Under the 2023 review of Westminster constituencies, the constituency was subject to minor boundary changes. It was renamed Henley and Thame, and was first contested at the 2024 general election.

==Constituency profile==
The seat has throughout its history consisted of the town of Henley, a part of the Chiltern Hills AONB interspersed by the larger settlements of Thame and Chinnor, and a narrow, more developed area adjoining the Thames on one bank. The local economy, interconnected with London, Oxford and in the far south Reading, ensures a high rate of employment and its natural environment attracts retirees and high income owners. The seat has good rail connections to Central London. As of 2021, the largest town in the constituency is Thame.

== History ==
The constituency was established under the Redistribution of Seats Act 1885 for the 1885 general election when the three-member Parliamentary County of Oxfordshire was divided into the three single-member seats of Banbury, Woodstock and Henley.

Prominent members

Two prominent Cabinet ministers have been elected for Henley. Michael Heseltine served as the MP for Henley from 1974–2001. Heseltine was succeeded by the future Mayor of London and Prime Minister Boris Johnson, rapidly made a shadow minister during the period of the Labour government. In May 2008, Johnson was elected as Mayor of London, and he subsequently resigned from the Commons on 4 June 2008, resulting in a by-election in the constituency, which was won by John Howell.

- Political history

An unbroken succession of Conservative candidates have won the seat since 1910. The 2008 by-election was closer than general elections since 2001 and won by the Conservative candidate, John Howell. Howell was re-elected at the 2010 general election and again in 2015, when Labour finished second for the first time since 1970 in Henley. The 2015 GE result made the seat the twelfth safest of the Conservative Party's 331 seats by percentage of majority.

- Other parties

All five parties' candidates achieved more than deposit-retaining threshold of 5% of the vote in 2015, reflecting frequent such results for the Green Party and UKIP in that election. Liberal Democrat or predecessor-party Liberal candidates were second-placed between February 1974 and 2010 (inclusive). The closest contest for Henley was in 1966, when Labour's George Cunningham took 44.6% of the vote in a two-candidate contest.

- Turnout

At general elections, turnout in the constituency has ranged between 52.9% in the "khaki election" of 1918 to 81.7% in 1950.

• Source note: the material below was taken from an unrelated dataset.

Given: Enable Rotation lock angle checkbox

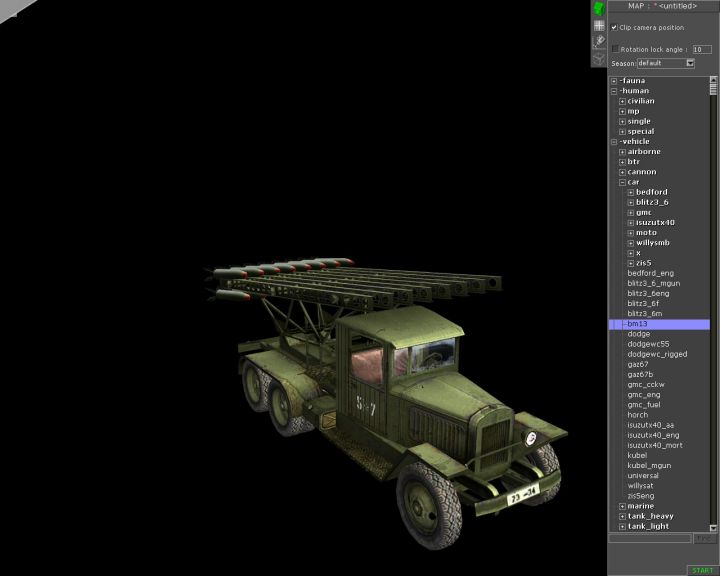Looking at the screenshot, I should [x=615, y=48].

==Boundaries and boundary changes==

=== 1885–1918 ===

- The Municipal Borough of Henley-on-Thames
- The Sessional Divisions of Henley and Wallington
- Part of the Sessional Division of Bullingdon; and
- The part of the Municipal Borough of Abingdon in the county of Oxfordshire.

=== 1918–1950 ===

- The Municipal Borough of Henley-on-Thames;
- The Urban Districts of Bicester, Thame, and Wheatley; and
- The Rural Districts of Bicester, Crowmarsh, Culham, Goring, Headington, Henley, and Thame.

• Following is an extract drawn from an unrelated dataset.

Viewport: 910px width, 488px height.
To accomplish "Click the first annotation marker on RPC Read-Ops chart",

Expanded to include eastern half of the abolished Woodstock Division, including Bicester. Caversham, which had been absorbed by the County Borough of Reading, was transferred to the Parliamentary Borough of Reading in Berkshire.

=== 1950–1974 ===

- The Municipal Borough of Henley-on-Thames;
- The Urban Districts of Bicester and Thame;
- The Rural Districts of Bullingdon and Henley; and
- Part of the Rural District of Ploughley.

Change to contents due to reorganisation of urban and rural districts. Minor losses to the Oxford constituency, including Cowley and Headington, as a result of the expansion of the County Borough of Oxford.

=== 1974–1983 ===

- The Municipal Borough of Henley-on-Thames;
- The Urban District of Thame;
- The Rural District of Henley; and
- Part of the Rural District of Bullingdon.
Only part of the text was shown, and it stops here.